**What is required:**
Every entry below is to be retyped exactly as it stands.

**Dataset entries:**
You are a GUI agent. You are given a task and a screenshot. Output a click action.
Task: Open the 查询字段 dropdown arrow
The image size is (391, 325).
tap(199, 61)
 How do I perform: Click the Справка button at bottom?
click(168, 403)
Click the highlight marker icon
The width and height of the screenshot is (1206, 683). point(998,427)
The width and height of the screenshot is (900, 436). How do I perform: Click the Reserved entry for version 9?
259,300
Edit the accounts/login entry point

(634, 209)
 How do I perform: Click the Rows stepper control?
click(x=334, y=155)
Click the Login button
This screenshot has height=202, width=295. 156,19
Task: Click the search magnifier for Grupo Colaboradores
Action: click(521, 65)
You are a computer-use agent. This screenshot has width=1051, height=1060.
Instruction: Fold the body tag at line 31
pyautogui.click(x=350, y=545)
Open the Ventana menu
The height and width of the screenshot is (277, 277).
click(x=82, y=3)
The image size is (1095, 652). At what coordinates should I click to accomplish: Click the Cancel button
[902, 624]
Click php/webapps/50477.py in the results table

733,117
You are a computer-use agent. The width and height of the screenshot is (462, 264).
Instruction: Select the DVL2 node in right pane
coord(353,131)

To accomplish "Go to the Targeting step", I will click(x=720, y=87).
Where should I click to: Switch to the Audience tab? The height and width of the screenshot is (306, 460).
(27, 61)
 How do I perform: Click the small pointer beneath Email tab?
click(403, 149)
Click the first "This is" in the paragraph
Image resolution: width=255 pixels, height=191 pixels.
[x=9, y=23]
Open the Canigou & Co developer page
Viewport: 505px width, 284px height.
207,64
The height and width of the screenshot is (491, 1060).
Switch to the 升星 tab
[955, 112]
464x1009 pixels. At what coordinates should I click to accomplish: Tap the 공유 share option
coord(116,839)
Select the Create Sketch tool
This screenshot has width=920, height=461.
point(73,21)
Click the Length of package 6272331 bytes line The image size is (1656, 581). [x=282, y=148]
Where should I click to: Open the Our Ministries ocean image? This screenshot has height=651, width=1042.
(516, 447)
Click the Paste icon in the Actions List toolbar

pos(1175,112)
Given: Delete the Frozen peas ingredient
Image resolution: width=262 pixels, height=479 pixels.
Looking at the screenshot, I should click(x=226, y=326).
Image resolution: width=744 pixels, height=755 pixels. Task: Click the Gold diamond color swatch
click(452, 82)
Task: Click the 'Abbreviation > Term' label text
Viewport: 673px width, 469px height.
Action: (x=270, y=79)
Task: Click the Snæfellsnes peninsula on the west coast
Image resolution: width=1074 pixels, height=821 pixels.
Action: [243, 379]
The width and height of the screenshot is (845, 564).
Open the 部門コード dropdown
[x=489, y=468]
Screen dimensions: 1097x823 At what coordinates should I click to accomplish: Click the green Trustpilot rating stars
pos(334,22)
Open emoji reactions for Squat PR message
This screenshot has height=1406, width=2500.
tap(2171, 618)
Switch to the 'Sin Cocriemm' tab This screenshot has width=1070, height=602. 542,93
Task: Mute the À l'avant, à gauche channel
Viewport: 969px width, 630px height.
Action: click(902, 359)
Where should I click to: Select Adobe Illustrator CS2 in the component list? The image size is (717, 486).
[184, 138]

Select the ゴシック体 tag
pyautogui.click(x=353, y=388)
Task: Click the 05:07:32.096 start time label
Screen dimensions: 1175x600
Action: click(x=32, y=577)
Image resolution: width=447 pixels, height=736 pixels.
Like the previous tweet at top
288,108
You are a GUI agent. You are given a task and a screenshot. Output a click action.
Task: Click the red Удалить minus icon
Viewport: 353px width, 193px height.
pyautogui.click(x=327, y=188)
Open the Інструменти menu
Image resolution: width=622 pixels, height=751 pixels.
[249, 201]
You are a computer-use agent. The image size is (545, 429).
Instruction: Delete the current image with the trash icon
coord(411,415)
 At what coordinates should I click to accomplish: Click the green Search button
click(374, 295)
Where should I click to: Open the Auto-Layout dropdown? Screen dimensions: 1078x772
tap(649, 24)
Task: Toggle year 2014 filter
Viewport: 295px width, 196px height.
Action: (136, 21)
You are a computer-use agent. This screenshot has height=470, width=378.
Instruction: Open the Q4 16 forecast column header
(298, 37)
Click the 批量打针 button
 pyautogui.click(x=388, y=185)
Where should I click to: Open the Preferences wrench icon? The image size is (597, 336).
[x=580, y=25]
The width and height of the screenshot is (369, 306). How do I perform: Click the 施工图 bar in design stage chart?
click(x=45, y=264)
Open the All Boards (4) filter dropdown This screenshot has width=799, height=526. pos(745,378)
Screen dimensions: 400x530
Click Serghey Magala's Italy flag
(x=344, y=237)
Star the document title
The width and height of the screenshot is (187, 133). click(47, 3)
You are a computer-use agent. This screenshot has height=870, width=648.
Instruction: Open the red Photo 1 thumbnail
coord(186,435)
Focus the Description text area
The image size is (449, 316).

**Exercise solution:**
You are a GUI agent. You are given a task and a screenshot. Output a click action.
Task: Open the 查询字段 dropdown arrow
The image size is (391, 325).
tap(199, 61)
 How do I perform: Click the Справка button at bottom?
click(168, 403)
Click the highlight marker icon
The width and height of the screenshot is (1206, 683). point(998,427)
The width and height of the screenshot is (900, 436). How do I perform: Click the Reserved entry for version 9?
259,300
Edit the accounts/login entry point

(634, 209)
 How do I perform: Click the Rows stepper control?
click(x=334, y=155)
Click the Login button
This screenshot has height=202, width=295. 156,19
Task: Click the search magnifier for Grupo Colaboradores
Action: click(521, 65)
You are a computer-use agent. This screenshot has width=1051, height=1060.
Instruction: Fold the body tag at line 31
pyautogui.click(x=350, y=545)
Open the Ventana menu
The height and width of the screenshot is (277, 277).
click(x=82, y=3)
The image size is (1095, 652). At what coordinates should I click to accomplish: Click the Cancel button
[902, 624]
Click php/webapps/50477.py in the results table

733,117
You are a computer-use agent. The width and height of the screenshot is (462, 264).
Instruction: Select the DVL2 node in right pane
coord(353,131)

To accomplish "Go to the Targeting step", I will click(x=720, y=87).
Where should I click to: Switch to the Audience tab? The height and width of the screenshot is (306, 460).
(27, 61)
 How do I perform: Click the small pointer beneath Email tab?
click(403, 149)
Click the first "This is" in the paragraph
Image resolution: width=255 pixels, height=191 pixels.
[x=9, y=23]
Open the Canigou & Co developer page
Viewport: 505px width, 284px height.
207,64
The height and width of the screenshot is (491, 1060).
Switch to the 升星 tab
[955, 112]
464x1009 pixels. At what coordinates should I click to accomplish: Tap the 공유 share option
coord(116,839)
Select the Create Sketch tool
This screenshot has width=920, height=461.
point(73,21)
Click the Length of package 6272331 bytes line The image size is (1656, 581). [x=282, y=148]
Where should I click to: Open the Our Ministries ocean image? This screenshot has height=651, width=1042.
(516, 447)
Click the Paste icon in the Actions List toolbar

pos(1175,112)
Given: Delete the Frozen peas ingredient
Image resolution: width=262 pixels, height=479 pixels.
Looking at the screenshot, I should click(x=226, y=326).
Image resolution: width=744 pixels, height=755 pixels. Task: Click the Gold diamond color swatch
click(452, 82)
Task: Click the 'Abbreviation > Term' label text
Viewport: 673px width, 469px height.
Action: (x=270, y=79)
Task: Click the Snæfellsnes peninsula on the west coast
Image resolution: width=1074 pixels, height=821 pixels.
Action: [243, 379]
The width and height of the screenshot is (845, 564).
Open the 部門コード dropdown
[x=489, y=468]
Screen dimensions: 1097x823 At what coordinates should I click to accomplish: Click the green Trustpilot rating stars
pos(334,22)
Open emoji reactions for Squat PR message
This screenshot has height=1406, width=2500.
tap(2171, 618)
Switch to the 'Sin Cocriemm' tab This screenshot has width=1070, height=602. 542,93
Task: Mute the À l'avant, à gauche channel
Viewport: 969px width, 630px height.
Action: click(902, 359)
Where should I click to: Select Adobe Illustrator CS2 in the component list? The image size is (717, 486).
[184, 138]

Select the ゴシック体 tag
pyautogui.click(x=353, y=388)
Task: Click the 05:07:32.096 start time label
Screen dimensions: 1175x600
Action: click(x=32, y=577)
Image resolution: width=447 pixels, height=736 pixels.
Like the previous tweet at top
288,108
You are a GUI agent. You are given a task and a screenshot. Output a click action.
Task: Click the red Удалить minus icon
Viewport: 353px width, 193px height.
pyautogui.click(x=327, y=188)
Open the Інструменти menu
Image resolution: width=622 pixels, height=751 pixels.
[249, 201]
You are a computer-use agent. The image size is (545, 429).
Instruction: Delete the current image with the trash icon
coord(411,415)
 At what coordinates should I click to accomplish: Click the green Search button
click(374, 295)
Where should I click to: Open the Auto-Layout dropdown? Screen dimensions: 1078x772
tap(649, 24)
Task: Toggle year 2014 filter
Viewport: 295px width, 196px height.
Action: (136, 21)
You are a computer-use agent. This screenshot has height=470, width=378.
Instruction: Open the Q4 16 forecast column header
(298, 37)
Click the 批量打针 button
 pyautogui.click(x=388, y=185)
Where should I click to: Open the Preferences wrench icon? The image size is (597, 336).
[x=580, y=25]
The width and height of the screenshot is (369, 306). How do I perform: Click the 施工图 bar in design stage chart?
click(x=45, y=264)
Open the All Boards (4) filter dropdown This screenshot has width=799, height=526. pos(745,378)
Screen dimensions: 400x530
Click Serghey Magala's Italy flag
(x=344, y=237)
Star the document title
The width and height of the screenshot is (187, 133). click(47, 3)
You are a computer-use agent. This screenshot has height=870, width=648.
Instruction: Open the red Photo 1 thumbnail
coord(186,435)
Focus the Description text area
The image size is (449, 316).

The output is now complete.